Methods: Following intra-arterial injection of the human, lung adenocarcinoma (LUAD), H2030-BrM3 cell model into athymic mice, metastatic brain tumors were macrodisasected, flash frozen and RNA extracted. Healthy brain regions, subcutaneous tumors and H2030-BrM3 cells grown in monolayer were harvested in parallel. Our BMX-Seq pipeline was engineered to analyze bulk xenograft tissue, which includes tumor lesions as well as surrounding stromal tissue. Species-specific Taqman primers and immunofluorescent (IF) staining were used to validate our BMX-Seq results. Models of melanoma and breast cancer brain metastasis were also included in this study.
Summary: In comparing the transcriptomic profiles of tumors grown in the brain as compared to other sites, we identify shifts in epithelial and neuronal-like gene expression programs in malignant cells and show such trends are reversible once tumor cells are removed from the brain TME. Genes involved in WNT signaling and cell projection were also upregulated across melanoma, lung and breast cancer types when cells were grown in the brain versus other sites. In describing the neuroinflammatory response of stromal regions directly surrounding brain lesions, our BMX-Seq analysis revealed increased expression of astrocyte and microglial enriched transcripts. We then utilized IF to confirm the elevated density of both of these cell types in areas directly surrounding and infiltrating tumor regions. We also detect significantly induced expression of stromal TIM3 in areas surrounding tumor lesions and in a model system devoid of T-Cells. Follow-up work revealed TIM3 is largely expressed and induced on tumor-associated macrophages (including microglia) within the tumor region, and we further validate such results in a syngeneic model system as well as in human, brain tissue.

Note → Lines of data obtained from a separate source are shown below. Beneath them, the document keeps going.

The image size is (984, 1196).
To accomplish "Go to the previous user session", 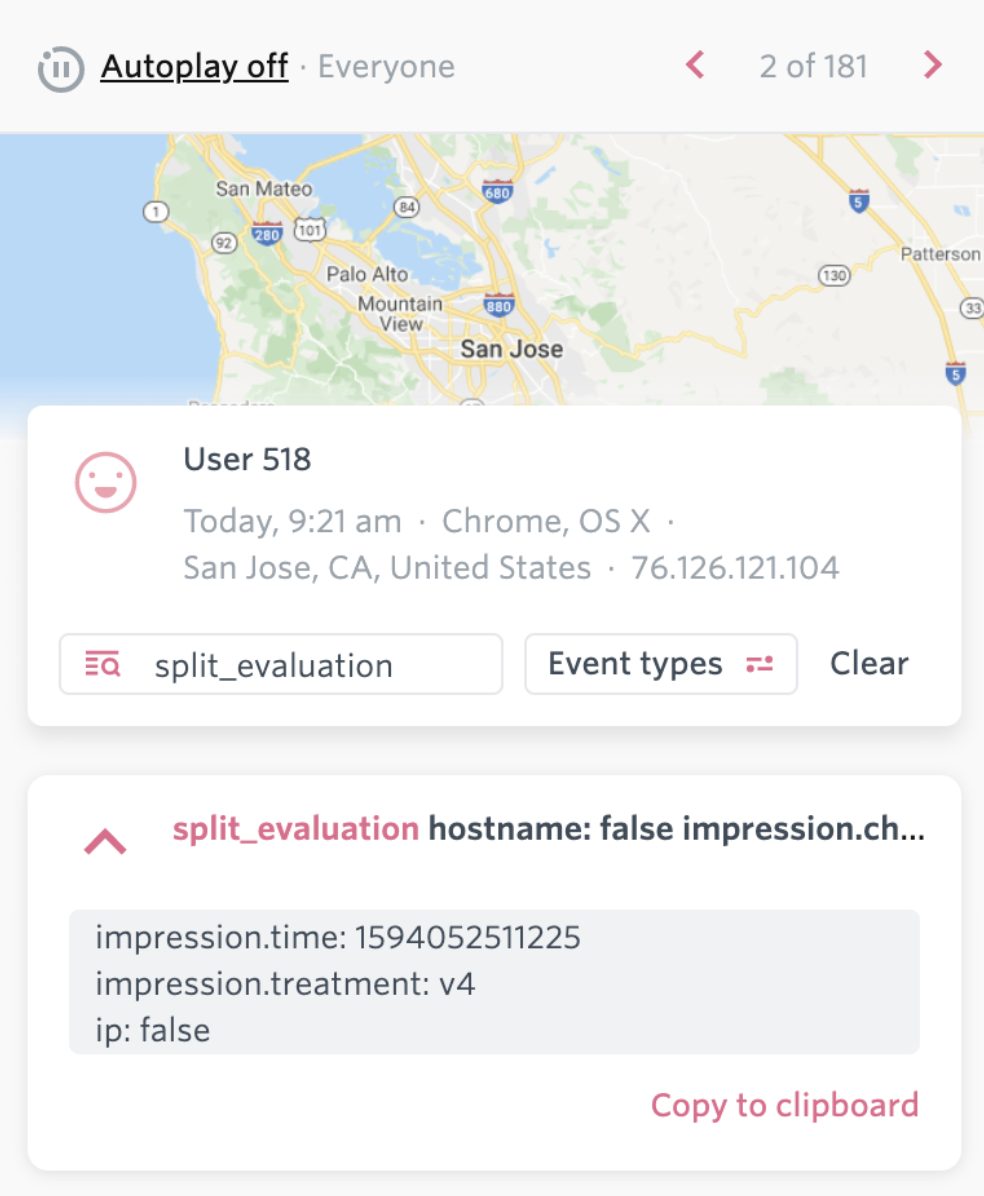I will click(x=696, y=66).
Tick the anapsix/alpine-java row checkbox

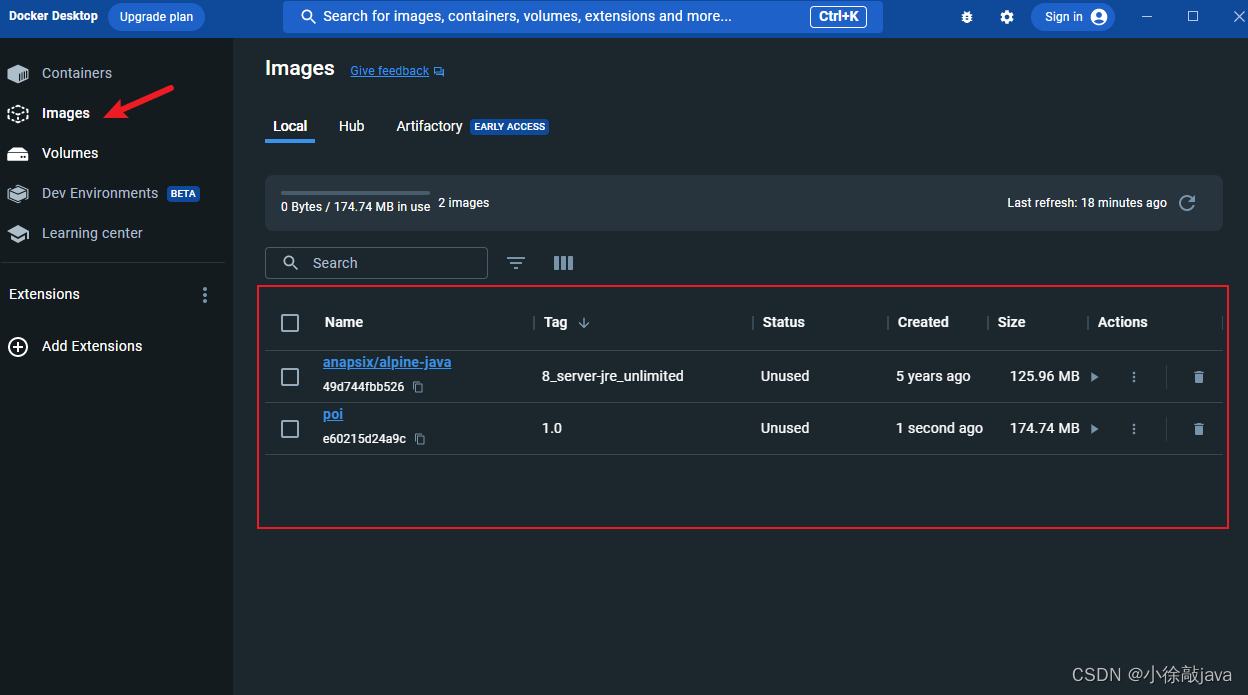[x=290, y=377]
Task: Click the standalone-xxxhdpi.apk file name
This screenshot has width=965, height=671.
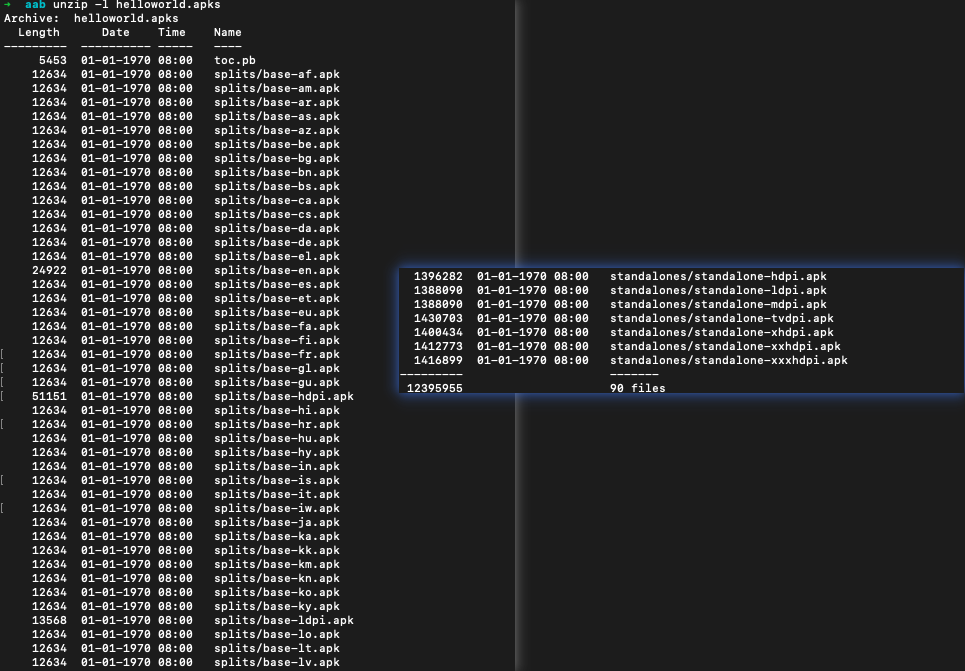Action: [x=728, y=361]
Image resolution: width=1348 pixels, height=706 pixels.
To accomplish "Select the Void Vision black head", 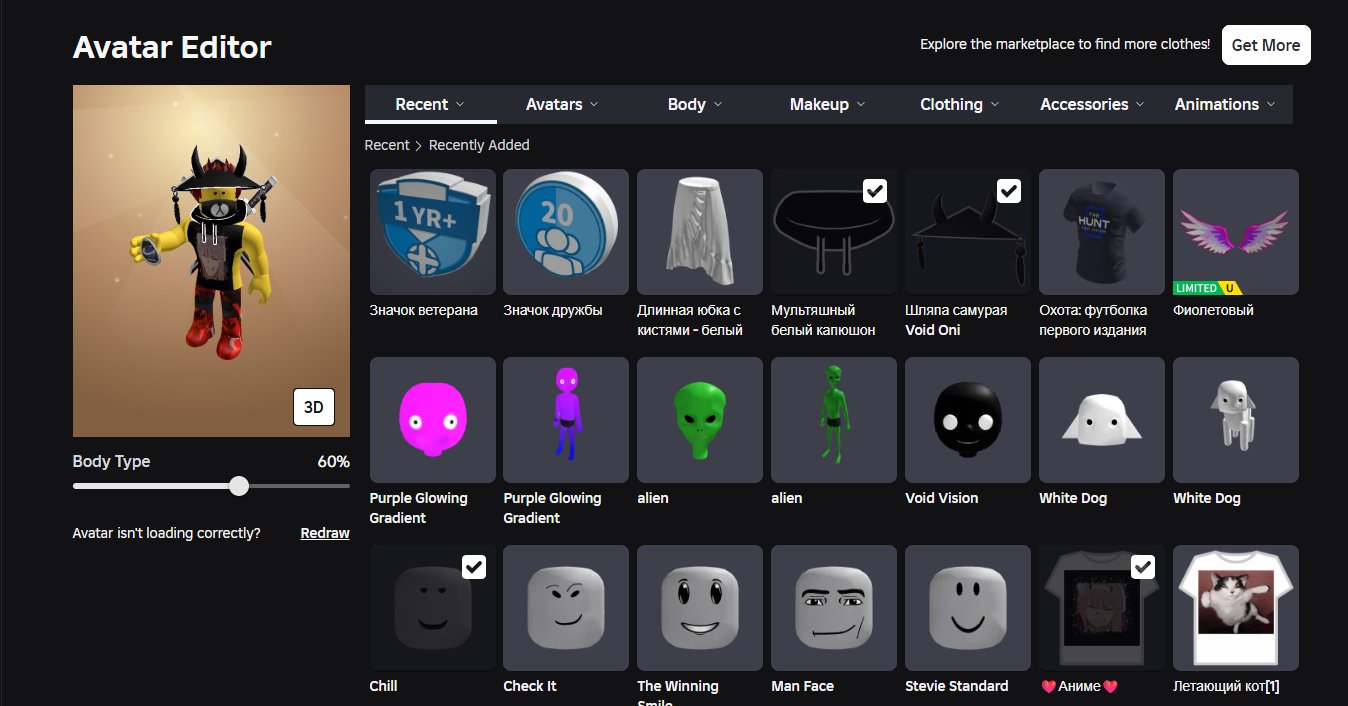I will pyautogui.click(x=968, y=420).
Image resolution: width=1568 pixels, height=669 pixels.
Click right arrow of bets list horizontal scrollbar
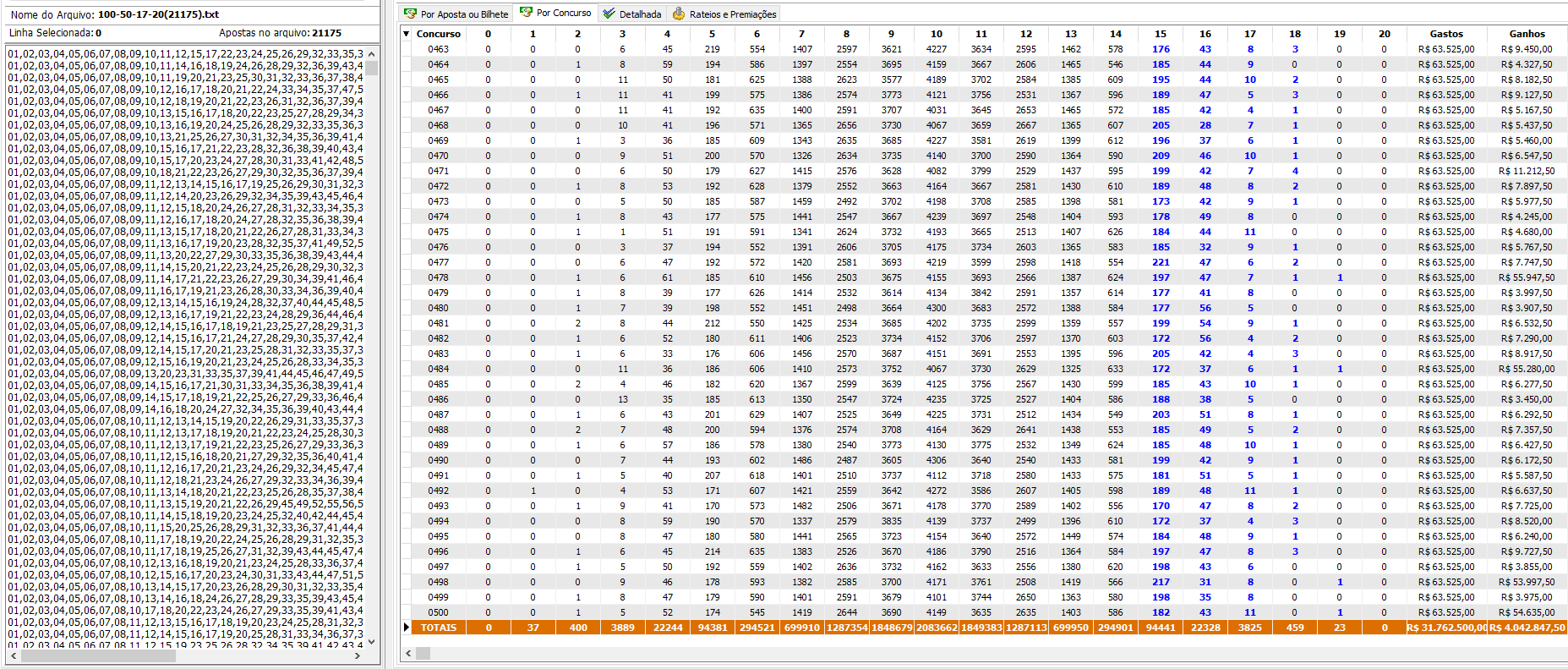pyautogui.click(x=357, y=655)
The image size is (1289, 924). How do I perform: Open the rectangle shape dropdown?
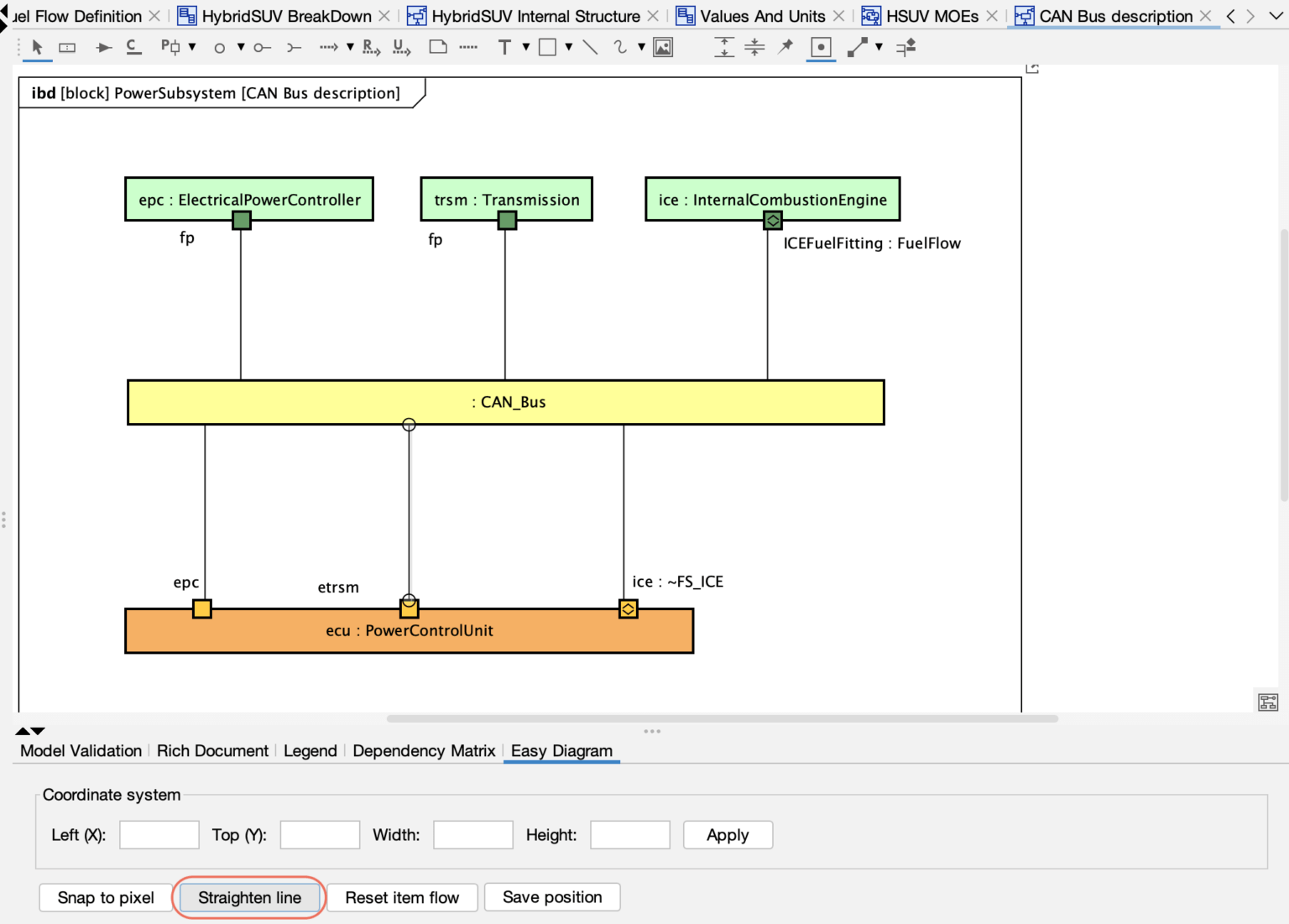(x=569, y=48)
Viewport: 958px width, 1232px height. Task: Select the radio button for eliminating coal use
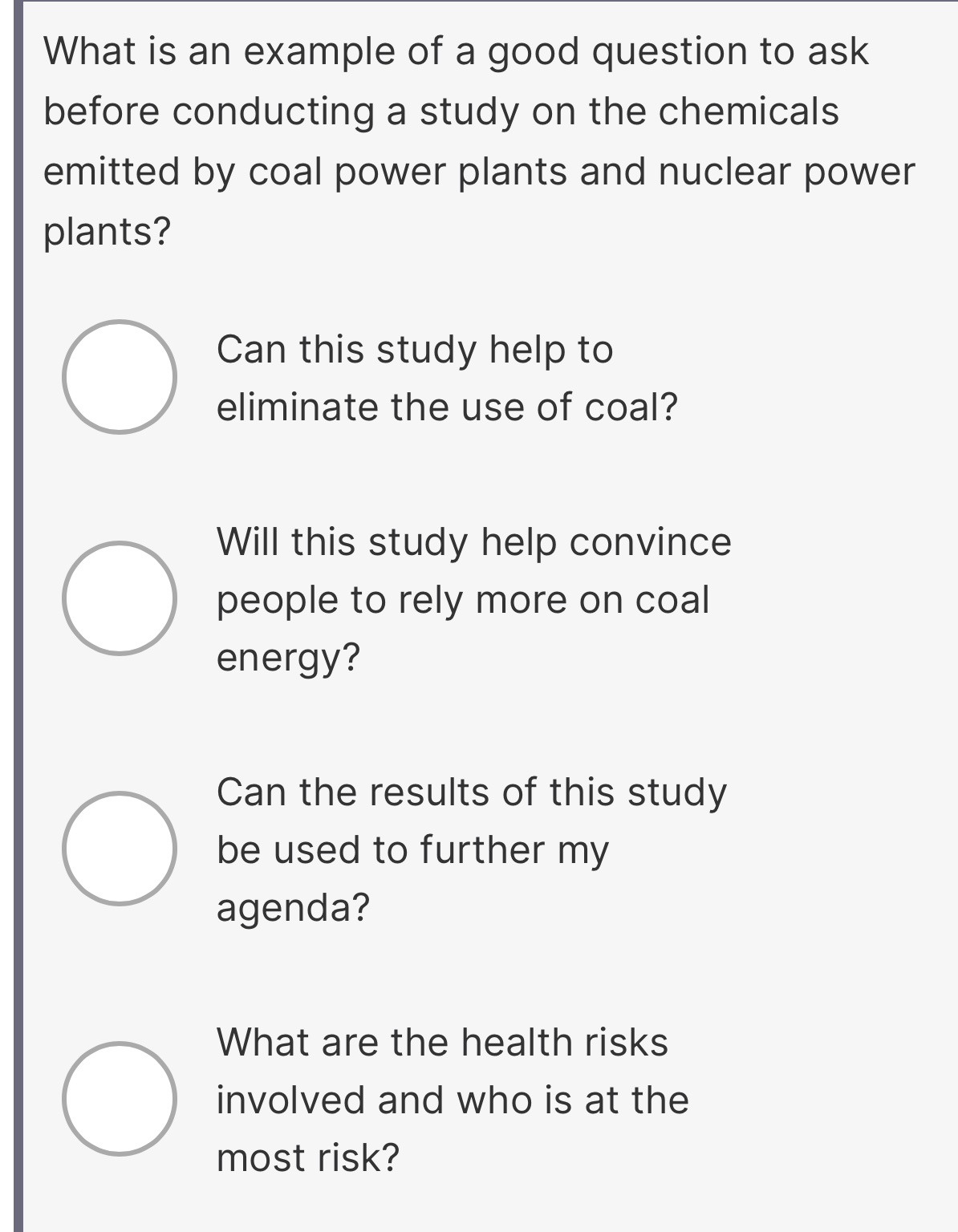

Conclusions: We have developed a highly sensitive RNA-sequencing based approach that can accurately map the transcriptomic adaptation of brain metastatic tumor cells and the surrounding brain TME. We believe these data may serve as an invaluable resource to guide future discovery in CNS metastases.
Citation Format: Emily Wingrove, Zongzhi Z. Liu, Don X. Nguyen, Anna Arnal-Estape, Kiran D. Patel, Mary-Ann Melnick, Katerina Politi, Manuel Valiente, Harriet M. Kluger, Veronica L. Chiang. BMX-Seq as a new resource for deciphering the transcriptomic hallmarks of tumor plasticity and stromal interactions in brain metastasis [abstract]. In: Proceedings of the American Association for Cancer Research Annual Meeting 2019; 2019 Mar 29-Apr 3; Atlanta, GA. Philadelphia (PA): AACR; Cancer Res 2019;79(13 Suppl):Abstract nr 4552.